All the valid PE files contain the value of the first two-byte as 4D and 5A (“MZ” in ASCII), named after Mark Zbikowsky, a well-known architect of MS-DOS. Under this header, includes a list of structure.

Also all the valid PE files contain “PE” (Portable Executable).

Then, run:

strings -n 6 hello | head
strings -n 6 hello2 | head
strings -n 6 hello2.exe | head

As you can see all three files contain “hello world” string.

And then run:

objdump -D -M intel hello | head

then run:

objdump -D -M intel hello2 | head

and for exe file, run:

objdump -D -M intel hello2.exe | head

As you can see in this way you can also understand the file type by its headers.

If you run:

objdump -D -M intel hello2.exe | grep main.: -A11

I want to draw your attention to these instructions that I indicated in the screenshot. These 2 instructions save the previous base pointer ebp and set EBP to point at that position on the stack (right below the return address). This sets up EBP as a frame pointer.

Some compilers may subtract the required space from the stack pointer after this two instructions, then write each argument directly, see below:

push ebp
mov ebp, esp
sub esp, 12   ; if 3 arguments (4*3 bytes)

These 3 lines are known as the assembly function prologue. Now let’s look at an example and you will immediately understand what does it mean. Let’s consider this C code:

#include <stdlib.h>

int main(void) {
    return 123;
}

This code in assembler will look like this:

; example1.asm
; author: @cocomelonc
; run:
; nasm -f elf32 -o example1.o example1.asm
; gcc -static -m32 -o example1 example1.o
; 32-bit linux

section .text
  global main

main:
  push ebp
  mov ebp, esp
  mov eax, 123
  mov esp, ebp
  pop ebp
  ret

section .data

Let’s check. Firstly, compile, then run objdump:

nasm -felf32 -o example1.o example1.asm
gcc -static -m32 -o example1 example1.o
objdump -D -M intel example1 | grep main.: -A11

I want to draw your attention to these instructions that I indicated in the screenshot. This is called the assembly function epilogue. The function epilogue invalidates the allocated stack space, restores the EBP value to the old one, and returns control to the calling function.

If you compile and disassembly C code:

i686-w64-mingw32-gcc example1.c -o example1.exe
objdump -D -M intel example1.exe | grep main.: -A11

Stop! But we see leave instruction. The leave instruction does exactly what these two instructions do, and is used by some compilers to save code size. (enter 0,0 is very slow and never used; leave is about as efficient as mov + pop.)

Prologue and epilogue are usually found in disassemblers to separate functions from each other.

memory addressing modes

Let’s go to examine another example:

#include <stdlib.h>

int addMe(int a, int b) {
    return a + b;
}

int main(void) {
    addMe(2, 3);
    return 0;
}

Let’s see how it’ll be look on x86 assembly language:

; example2.asm
; author: @cocomelonc
; run:
; nasm -f elf32 -o example2.o example2.asm
; gcc -static -m32 -o example2 example2.o
; 32-bit linux

section .text
  global main

; make new call frame (addMe)

........

> [Directions for this task]
Extend the x86 assembly tutorial on function prologues and epilogues, picking up right after its final line.

> [Data provided]

........

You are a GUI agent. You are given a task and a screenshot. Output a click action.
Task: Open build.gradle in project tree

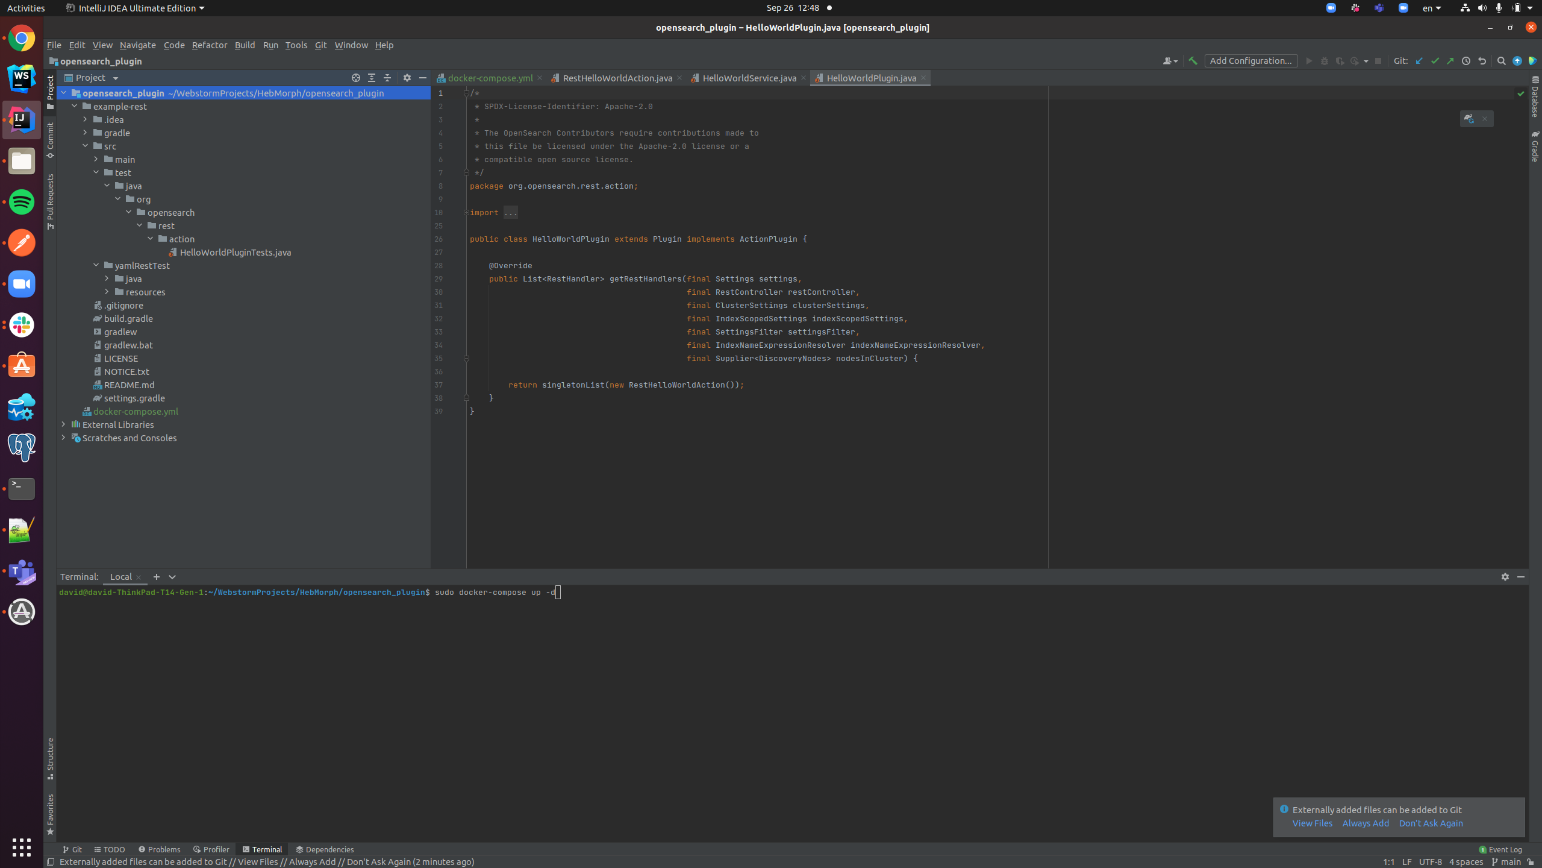click(128, 318)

........

> [Result for this exercise]
addMe:
  push ebp              ; save old call frame
  mov  ebp, esp         ; initialize new call frame
  mov  eax, 0           ; move 0 to eax
  mov  edx, [ebp + 8]   ; move second arg to edx
  mov  eax, [ebp + 12]  ; move first arg to eax
  add  eax, edx         ; add to result
  pop  ebp              ; restore call frame
  ret                   ; return (to main)

; make new call frame (main)
main:
  push ebp              ; save old call frame
  mov  ebp, esp         ; initialize new call frame
  push 3                ; push call arguments in reverse
  push 2                ; push 2
  call addMe            ; call function addMe
  xor  eax, eax         ; mov eax, 0

  ; restore old call frame
  ; some compilers may produce a 'leave' instruction instead
  mov  esp, ebp
  pop  ebp             ; restore old call frame
  ret

section .data

Let’s go to compile and run objdump:

nasm -f elf32 -o example2.o example2.asm
gcc -static -m32 -o example2 example2.o
objdump -D -M intel example2 | grep main.: -A11 | head -n 20

and if we run:

objdump -D -M intel example2 | grep addMe.: -A11 | head -n 20

as you can see after insructions:

push 3
push 2

we go to function addMe in address 08049d00.

Let’s go to debug with gdb:

gdb -q ./example2
gdb-peda$ b main
gdb-peda$ r

next steps:

gdb-peda$ si
gdb-peda$ disas

as you can see, push arguments, and we are in function main now. Then next steps:

gdb-peda$ si
gdb-peda$ disas

and repeat once again:

and we are call subroutine addMe. And a few more steps:

we are push arguments and add to result (eax).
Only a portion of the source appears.